Apple-Dienste könnten strengeren EU-Regulierungen unterworfen werden
Laut einer Meldung von Reuters hat die Europäische Kommission ein Prüfverfahren eingeleitet, um festzustellen, ob die Werbeplattform Apple Ads und der Kartendienst Apple Maps den strengen Auflagen des Digital Markets Act (DMA) unterworfen werden müssen. Nach Angaben der EU-Wettbewerbsbehörde hat der iPhone-Hersteller selbst gemeldet, dass beide Angebote die quantitativen Kriterien für eine Gatekeeper-Einstufung erfüllen. Das US-Unternehmen bestreitet jedoch, dass eine solche Klassifizierung gerechtfertigt ist.
Hintergrund: Digital Markets Act zielt auf marktbeherrschende Plattformen
Der DMA wurde entwickelt, um die Marktmacht großer Technologiekonzerne zu beschränken und fairere Wettbewerbsbedingungen in der digitalen Wirtschaft zu schaffen. Bereits vor zwei Jahren wurden zentrale Apple-Services wie der App Store, das mobile Betriebssystem iOS und der Safari-Browser als kernplattformdienste mit Gatekeeper-Funktion eingestuft.
Nach den Bestimmungen der Verordnung gelten Dienste als Gatekeeper, wenn sie monatlich mehr als 45 Millionen aktive Nutzer in der EU vorweisen und das Unternehmen eine Marktkapitalisierung von mindestens 75 Milliarden Euro aufweist. Betroffene Plattformen müssen dann einen umfangreichen Katalog an Verpflichtungen und Beschränkungen einhalten.
Prüfverfahren: 45 Arbeitstage für Entscheidung
Der EU-Kommission steht nun ein Zeitfenster von 45 Arbeitstagen zur Verfügung, um über die Gatekeeper-Einstufung von Apple Ads und Apple Maps zu befinden. Sollte die Behörde eine entsprechende Klassifizierung vornehmen, hätte Apple anschließend sechs Monate Zeit, um die erforderlichen regulatorischen Anpassungen umzusetzen.
Apple widerspricht: Marginale Marktposition bei Werbung
In offiziellen Stellungnahmen gegenüber der EU-Wettbewerbsbehörde hat Apple formell Einspruch gegen die mögliche Gatekeeper-Einstufung erhoben. Der Konzern argumentiert, dass Apple Ads im europäischen Online-Werbemarkt keine signifikante Rolle spiele und im Vergleich zu Plattformen wie Google, Meta, Microsoft, TikTok oder X lediglich einen marginalen Marktanteil halte.

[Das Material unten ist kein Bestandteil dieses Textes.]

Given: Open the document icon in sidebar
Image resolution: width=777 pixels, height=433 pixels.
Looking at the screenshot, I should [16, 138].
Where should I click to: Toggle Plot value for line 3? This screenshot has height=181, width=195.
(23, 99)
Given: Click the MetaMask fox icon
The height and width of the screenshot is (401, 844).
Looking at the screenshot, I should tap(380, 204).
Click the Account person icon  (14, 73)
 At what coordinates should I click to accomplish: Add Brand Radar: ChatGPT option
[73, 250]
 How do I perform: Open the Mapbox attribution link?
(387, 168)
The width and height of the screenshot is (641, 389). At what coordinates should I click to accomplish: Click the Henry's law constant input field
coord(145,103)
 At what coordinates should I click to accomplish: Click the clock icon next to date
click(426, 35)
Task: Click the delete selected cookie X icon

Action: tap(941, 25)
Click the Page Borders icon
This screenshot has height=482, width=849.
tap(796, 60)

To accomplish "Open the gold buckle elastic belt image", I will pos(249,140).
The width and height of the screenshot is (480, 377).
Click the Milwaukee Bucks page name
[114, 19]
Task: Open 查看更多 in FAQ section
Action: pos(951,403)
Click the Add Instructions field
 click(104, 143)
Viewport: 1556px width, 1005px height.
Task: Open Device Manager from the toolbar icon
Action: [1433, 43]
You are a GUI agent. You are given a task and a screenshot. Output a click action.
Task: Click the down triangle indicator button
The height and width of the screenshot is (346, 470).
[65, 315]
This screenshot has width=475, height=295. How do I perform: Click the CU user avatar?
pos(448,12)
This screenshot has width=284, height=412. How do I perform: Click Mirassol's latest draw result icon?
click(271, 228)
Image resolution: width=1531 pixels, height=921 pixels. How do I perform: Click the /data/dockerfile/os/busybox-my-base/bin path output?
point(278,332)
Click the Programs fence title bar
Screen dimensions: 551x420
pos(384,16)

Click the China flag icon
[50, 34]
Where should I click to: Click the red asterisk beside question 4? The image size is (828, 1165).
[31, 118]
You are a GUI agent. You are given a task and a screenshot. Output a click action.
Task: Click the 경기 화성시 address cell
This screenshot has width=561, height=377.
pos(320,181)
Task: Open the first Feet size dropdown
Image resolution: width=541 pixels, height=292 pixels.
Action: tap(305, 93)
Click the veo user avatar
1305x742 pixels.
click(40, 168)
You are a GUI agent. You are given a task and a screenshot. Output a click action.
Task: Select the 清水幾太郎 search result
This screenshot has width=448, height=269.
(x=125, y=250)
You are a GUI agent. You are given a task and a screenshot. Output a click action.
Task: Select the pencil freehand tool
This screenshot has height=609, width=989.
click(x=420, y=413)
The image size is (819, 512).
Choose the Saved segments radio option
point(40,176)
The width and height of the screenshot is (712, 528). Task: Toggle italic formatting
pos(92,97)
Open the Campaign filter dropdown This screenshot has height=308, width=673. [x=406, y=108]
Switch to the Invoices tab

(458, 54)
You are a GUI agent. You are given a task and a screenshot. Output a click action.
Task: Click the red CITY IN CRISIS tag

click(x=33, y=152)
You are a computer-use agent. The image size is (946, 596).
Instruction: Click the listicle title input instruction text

Zudem betont das Unternehmen, dass für den Werbedienst keine Daten aus anderen Apple-Produkten oder Drittanbieter-Services herangezogen würden – ein wichtiges Argument gegen die Einstufung als vermittelnde Plattform mit übergreifender Marktmacht.
Kartendienst: Begrenzte Nutzung im EU-Raum
Auch für Apple Maps sieht der Technologiekonzern keine Grundlage für strengere Regulierung. Nach Unternehmensangaben werde der Dienst in der Europäischen Union deutlich seltener genutzt als konkurrierende Angebote wie Google Maps oder Waze. Darüber hinaus fehle es Apple Maps an wesentlichen Vermittlungsfunktionen, die eine direkte Verbindung zwischen gewerblichen Anbietern und Endkunden ermöglichen würden – ein zentrales Kriterium für die Gatekeeper-Definition.
Ausblick: Entscheidung mit Signalwirkung
Die Prüfung der EU-Kommission könnte richtungsweisend für die weitere Auslegung des Digital Markets Act sein. Während Apple auf eine Ablehnung der Gatekeeper-Einstufung hofft, beobachten Wettbewerbsexperten das Verfahren mit Spannung. Eine positive Entscheidung der Behörde würde Apple zwingen, auch für diese Dienste Interoperabilität herzustellen und Wettbewerbern erweiterte Zugangsmöglichkeiten einzuräumen.